Required work » Set down the lines below exactly as they appear, starting at the line that contains "Click the red thermometer Sensori icon" and continuing through the last line.

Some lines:
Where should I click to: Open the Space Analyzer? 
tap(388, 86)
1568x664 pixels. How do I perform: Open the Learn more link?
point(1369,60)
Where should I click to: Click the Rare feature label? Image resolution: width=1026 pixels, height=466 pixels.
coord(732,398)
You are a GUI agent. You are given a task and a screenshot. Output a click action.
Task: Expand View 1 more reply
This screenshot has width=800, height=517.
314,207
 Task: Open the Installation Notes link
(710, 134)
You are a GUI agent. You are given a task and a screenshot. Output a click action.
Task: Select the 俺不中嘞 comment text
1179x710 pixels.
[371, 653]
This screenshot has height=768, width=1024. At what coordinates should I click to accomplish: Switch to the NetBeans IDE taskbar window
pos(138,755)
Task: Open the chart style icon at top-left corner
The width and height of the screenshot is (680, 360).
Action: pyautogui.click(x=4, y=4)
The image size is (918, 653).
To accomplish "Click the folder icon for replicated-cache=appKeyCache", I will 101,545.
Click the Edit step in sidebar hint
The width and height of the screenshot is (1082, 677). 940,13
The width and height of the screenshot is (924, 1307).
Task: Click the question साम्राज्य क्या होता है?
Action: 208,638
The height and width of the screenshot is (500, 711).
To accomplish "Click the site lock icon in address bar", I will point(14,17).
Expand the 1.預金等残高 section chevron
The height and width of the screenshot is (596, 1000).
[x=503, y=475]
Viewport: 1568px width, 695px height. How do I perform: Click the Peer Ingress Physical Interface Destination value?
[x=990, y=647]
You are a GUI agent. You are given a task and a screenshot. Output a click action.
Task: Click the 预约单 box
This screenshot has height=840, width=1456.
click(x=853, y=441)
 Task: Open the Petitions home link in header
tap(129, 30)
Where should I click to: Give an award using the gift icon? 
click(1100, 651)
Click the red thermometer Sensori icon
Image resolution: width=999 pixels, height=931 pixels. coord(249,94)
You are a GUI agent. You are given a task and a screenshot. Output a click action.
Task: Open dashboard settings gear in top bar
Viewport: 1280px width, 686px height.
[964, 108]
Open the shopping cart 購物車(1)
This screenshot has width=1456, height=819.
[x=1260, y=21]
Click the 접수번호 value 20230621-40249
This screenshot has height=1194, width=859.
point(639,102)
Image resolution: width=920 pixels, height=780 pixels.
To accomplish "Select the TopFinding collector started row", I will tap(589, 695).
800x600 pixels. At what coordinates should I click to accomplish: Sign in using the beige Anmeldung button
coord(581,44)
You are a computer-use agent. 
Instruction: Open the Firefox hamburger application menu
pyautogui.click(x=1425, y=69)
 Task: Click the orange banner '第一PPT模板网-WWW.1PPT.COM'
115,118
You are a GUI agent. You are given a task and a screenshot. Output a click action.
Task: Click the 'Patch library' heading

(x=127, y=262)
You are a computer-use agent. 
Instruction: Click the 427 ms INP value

Response to the exercise »
Click the red thermometer Sensori icon
Image resolution: width=999 pixels, height=931 pixels. coord(249,94)
You are a GUI agent. You are given a task and a screenshot. Output a click action.
Task: Open dashboard settings gear in top bar
Viewport: 1280px width, 686px height.
[964, 108]
Open the shopping cart 購物車(1)
This screenshot has width=1456, height=819.
[x=1260, y=21]
Click the 접수번호 value 20230621-40249
This screenshot has height=1194, width=859.
point(639,102)
Image resolution: width=920 pixels, height=780 pixels.
To accomplish "Select the TopFinding collector started row", I will tap(589, 695).
800x600 pixels. At what coordinates should I click to accomplish: Sign in using the beige Anmeldung button
coord(581,44)
You are a computer-use agent. 
Instruction: Open the Firefox hamburger application menu
pyautogui.click(x=1425, y=69)
 Task: Click the orange banner '第一PPT模板网-WWW.1PPT.COM'
115,118
You are a GUI agent. You are given a task and a screenshot. Output a click action.
Task: Click the 'Patch library' heading

(x=127, y=262)
You are a computer-use agent. 
Instruction: Click the 427 ms INP value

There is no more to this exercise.